Texto apresentado »
Te roubei no ardor na hora, e então já não podia mais fugir. Fingir que tudo estava bem, quando nós dois desmoronávamos em silêncio, era a solidariedade mais pura, a covardia mais atroz, o medo mais selvagem. E não poderia mais te devolver a ti, mesmo se quisesse. E não quero, tenho quase certeza de que nunca quis, e nós sabemos de que quases-certezas são as mais perigosas, e talvez as mais verdadeiras - pois não são livres de dúvidas. E nós sabemos que nada que seja livre de dúvidas deve merecer confiança. O mundo deve se contestado, conquistado, jogado ao vento para entrar em sua órbita sem razão, para nos arremessar no meio do caos e nos fazer dobrar sobre nossos próprios joelhos. Quando nossa rota tiver voltado ao normal, saberemos que quando te roubei de ti, fiz o que tinha de melhor. E se meu melhor é meu crime, me julgue em cortes sem juízes e sem tempo determinado, me encaminhe ao banco dos réus e seja meu promotor, meu advogado de defesa. Não tenho certeza se me arrependi de te furtar em tua essência, pois não é mais como se fôssemos corpos estranhos, mas sim uma mesma parte do mesmo todo, complementada com vazios que nunca serão preenchidos. E às vezes, por mais certezas que eu possa girar com um mesmo dedo, me pergunto se não teria sido melhor não ter você como parte de mim, quem sabe assim poderiamos nos desligar sem ressentimentos, sem a falta que você faz em todo o canto. E uma vez que eu tenha te roubado, é inevitável que voltemos sem parar ao mesmo ponto, até que eu seja mais você do que eu mesma, e por mais assustador que isso pareça, parece tão certo que é como se o mundo tivesse nova órbita e nós parecemos outra vez, dois elementos certos no mundo. Então me deixe te roubar, eu te desafio. Assim quando nos encontrarmos em uma rua deserta desse mundo cheio de gente, poderemos voltar a ser um pouco de nós mesmos, um no outro, da melhor forma que sabemos. E no ardor de todo novo dia, eu serei um pouco mais você do que eu mesma, e poderemos dar as mãos e ir para casa, procurando nosso lugar no mundo. Somos dois elementos certos, outra vez.

Informações fornecidas »

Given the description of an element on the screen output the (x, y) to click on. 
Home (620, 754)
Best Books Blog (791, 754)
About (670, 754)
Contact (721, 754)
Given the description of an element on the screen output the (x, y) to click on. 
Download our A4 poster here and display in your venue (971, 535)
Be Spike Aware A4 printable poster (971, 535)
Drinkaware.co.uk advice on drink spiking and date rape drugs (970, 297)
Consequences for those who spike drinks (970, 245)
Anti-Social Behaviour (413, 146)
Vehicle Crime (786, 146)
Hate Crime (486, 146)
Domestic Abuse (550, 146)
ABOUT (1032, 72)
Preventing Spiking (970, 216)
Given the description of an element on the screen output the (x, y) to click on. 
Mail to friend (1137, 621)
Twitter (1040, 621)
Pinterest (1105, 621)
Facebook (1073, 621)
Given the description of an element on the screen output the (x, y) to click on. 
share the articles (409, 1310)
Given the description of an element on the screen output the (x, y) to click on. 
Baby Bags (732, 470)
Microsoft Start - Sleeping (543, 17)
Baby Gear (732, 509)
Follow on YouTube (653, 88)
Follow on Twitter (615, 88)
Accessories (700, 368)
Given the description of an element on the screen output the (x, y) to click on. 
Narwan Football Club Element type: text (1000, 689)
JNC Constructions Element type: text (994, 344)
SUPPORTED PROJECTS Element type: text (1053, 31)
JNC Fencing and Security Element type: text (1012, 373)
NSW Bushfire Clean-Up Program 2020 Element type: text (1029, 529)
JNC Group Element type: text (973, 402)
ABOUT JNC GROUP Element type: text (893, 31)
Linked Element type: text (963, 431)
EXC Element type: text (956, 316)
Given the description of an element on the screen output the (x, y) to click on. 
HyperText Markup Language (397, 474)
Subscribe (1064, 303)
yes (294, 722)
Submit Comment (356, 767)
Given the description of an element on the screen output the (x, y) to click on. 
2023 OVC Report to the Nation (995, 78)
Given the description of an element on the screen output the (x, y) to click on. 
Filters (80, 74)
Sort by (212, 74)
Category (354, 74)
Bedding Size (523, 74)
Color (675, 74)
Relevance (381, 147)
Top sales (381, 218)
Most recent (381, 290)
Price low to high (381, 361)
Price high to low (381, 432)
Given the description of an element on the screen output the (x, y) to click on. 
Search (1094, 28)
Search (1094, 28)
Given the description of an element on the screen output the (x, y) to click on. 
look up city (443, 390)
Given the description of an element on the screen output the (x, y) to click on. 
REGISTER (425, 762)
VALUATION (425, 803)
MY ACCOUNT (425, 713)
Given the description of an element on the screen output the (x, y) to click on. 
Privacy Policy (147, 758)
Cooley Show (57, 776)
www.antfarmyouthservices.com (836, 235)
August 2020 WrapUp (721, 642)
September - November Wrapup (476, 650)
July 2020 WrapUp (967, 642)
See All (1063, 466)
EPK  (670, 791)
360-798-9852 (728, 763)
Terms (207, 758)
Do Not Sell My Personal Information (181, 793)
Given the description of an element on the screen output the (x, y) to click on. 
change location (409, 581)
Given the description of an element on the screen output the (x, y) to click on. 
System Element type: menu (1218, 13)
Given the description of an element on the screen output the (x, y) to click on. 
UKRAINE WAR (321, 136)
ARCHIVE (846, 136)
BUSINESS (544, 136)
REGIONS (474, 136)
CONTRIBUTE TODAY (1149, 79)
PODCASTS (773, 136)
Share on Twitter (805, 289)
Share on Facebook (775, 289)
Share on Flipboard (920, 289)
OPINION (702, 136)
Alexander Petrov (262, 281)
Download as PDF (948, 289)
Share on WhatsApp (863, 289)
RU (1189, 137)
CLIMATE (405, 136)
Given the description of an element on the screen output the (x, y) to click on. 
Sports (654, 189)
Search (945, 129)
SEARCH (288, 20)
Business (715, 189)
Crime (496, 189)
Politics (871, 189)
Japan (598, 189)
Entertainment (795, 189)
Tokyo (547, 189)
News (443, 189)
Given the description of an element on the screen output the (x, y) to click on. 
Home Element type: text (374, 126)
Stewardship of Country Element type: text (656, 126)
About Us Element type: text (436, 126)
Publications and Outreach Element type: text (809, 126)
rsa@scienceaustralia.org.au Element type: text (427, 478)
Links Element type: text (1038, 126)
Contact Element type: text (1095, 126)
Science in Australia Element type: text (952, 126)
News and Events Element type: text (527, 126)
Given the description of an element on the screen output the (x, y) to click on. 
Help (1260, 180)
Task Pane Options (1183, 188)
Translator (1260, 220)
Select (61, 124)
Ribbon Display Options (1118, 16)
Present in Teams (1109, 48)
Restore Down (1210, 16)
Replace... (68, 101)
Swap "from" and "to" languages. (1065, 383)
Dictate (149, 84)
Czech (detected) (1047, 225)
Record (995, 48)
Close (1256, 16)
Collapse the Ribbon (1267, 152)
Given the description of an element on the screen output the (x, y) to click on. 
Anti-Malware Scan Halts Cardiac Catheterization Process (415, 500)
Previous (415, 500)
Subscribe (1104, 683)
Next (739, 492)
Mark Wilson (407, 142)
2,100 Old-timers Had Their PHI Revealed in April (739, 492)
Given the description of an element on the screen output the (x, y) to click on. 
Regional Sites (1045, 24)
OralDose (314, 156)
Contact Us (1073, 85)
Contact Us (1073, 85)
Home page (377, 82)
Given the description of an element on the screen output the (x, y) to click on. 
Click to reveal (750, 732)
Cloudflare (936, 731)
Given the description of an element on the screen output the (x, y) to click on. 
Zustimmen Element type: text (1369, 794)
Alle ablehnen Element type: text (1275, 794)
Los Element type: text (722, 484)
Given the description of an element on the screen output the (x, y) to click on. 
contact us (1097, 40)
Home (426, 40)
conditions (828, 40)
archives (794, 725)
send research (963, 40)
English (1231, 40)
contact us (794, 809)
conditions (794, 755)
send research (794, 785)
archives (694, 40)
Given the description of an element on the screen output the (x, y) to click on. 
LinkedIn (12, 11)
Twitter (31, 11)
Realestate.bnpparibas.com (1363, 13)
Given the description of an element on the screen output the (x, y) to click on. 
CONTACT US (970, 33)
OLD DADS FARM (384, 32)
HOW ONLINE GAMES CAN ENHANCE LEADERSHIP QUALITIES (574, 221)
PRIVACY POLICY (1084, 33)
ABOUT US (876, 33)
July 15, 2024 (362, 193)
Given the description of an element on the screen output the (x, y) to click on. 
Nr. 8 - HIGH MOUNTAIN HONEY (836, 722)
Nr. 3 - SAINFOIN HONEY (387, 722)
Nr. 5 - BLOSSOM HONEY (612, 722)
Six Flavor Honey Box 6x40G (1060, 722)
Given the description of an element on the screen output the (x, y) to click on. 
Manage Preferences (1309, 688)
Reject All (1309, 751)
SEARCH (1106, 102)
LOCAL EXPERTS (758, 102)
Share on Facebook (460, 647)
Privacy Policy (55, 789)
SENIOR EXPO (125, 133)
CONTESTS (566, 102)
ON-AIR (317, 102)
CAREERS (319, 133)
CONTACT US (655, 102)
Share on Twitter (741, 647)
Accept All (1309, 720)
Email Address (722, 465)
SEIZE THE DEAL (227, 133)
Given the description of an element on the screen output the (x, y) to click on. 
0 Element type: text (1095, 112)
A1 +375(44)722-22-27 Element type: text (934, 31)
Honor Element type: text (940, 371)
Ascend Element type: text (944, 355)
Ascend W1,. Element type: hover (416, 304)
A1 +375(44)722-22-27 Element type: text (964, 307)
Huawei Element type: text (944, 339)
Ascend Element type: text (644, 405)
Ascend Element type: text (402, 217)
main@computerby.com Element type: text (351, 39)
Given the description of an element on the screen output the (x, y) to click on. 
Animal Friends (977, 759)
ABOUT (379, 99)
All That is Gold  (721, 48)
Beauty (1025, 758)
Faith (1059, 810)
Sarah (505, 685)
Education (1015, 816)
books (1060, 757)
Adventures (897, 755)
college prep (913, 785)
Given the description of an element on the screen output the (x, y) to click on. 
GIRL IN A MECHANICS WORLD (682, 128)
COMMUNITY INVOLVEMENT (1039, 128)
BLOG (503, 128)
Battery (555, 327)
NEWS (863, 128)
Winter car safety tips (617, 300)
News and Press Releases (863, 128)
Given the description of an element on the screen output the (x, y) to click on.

Objetivo do exercício »
Transcreva na íntegra o texto apresentado acima, sem qualquer alteração.

Resultado »
Te roubei no ardor na hora, e então já não podia mais fugir. Fingir que tudo estava bem, quando nós dois desmoronávamos em silêncio, era a solidariedade mais pura, a covardia mais atroz, o medo mais selvagem. E não poderia mais te devolver a ti, mesmo se quisesse. E não quero, tenho quase certeza de que nunca quis, e nós sabemos de que quases-certezas são as mais perigosas, e talvez as mais verdadeiras - pois não são livres de dúvidas. E nós sabemos que nada que seja livre de dúvidas deve merecer confiança. O mundo deve se contestado, conquistado, jogado ao vento para entrar em sua órbita sem razão, para nos arremessar no meio do caos e nos fazer dobrar sobre nossos próprios joelhos. Quando nossa rota tiver voltado ao normal, saberemos que quando te roubei de ti, fiz o que tinha de melhor. E se meu melhor é meu crime, me julgue em cortes sem juízes e sem tempo determinado, me encaminhe ao banco dos réus e seja meu promotor, meu advogado de defesa. Não tenho certeza se me arrependi de te furtar em tua essência, pois não é mais como se fôssemos corpos estranhos, mas sim uma mesma parte do mesmo todo, complementada com vazios que nunca serão preenchidos. E às vezes, por mais certezas que eu possa girar com um mesmo dedo, me pergunto se não teria sido melhor não ter você como parte de mim, quem sabe assim poderiamos nos desligar sem ressentimentos, sem a falta que você faz em todo o canto. E uma vez que eu tenha te roubado, é inevitável que voltemos sem parar ao mesmo ponto, até que eu seja mais você do que eu mesma, e por mais assustador que isso pareça, parece tão certo que é como se o mundo tivesse nova órbita e nós parecemos outra vez, dois elementos certos no mundo. Então me deixe te roubar, eu te desafio. Assim quando nos encontrarmos em uma rua deserta desse mundo cheio de gente, poderemos voltar a ser um pouco de nós mesmos, um no outro, da melhor forma que sabemos. E no ardor de todo novo dia, eu serei um pouco mais você do que eu mesma, e poderemos dar as mãos e ir para casa, procurando nosso lugar no mundo. Somos dois elementos certos, outra vez.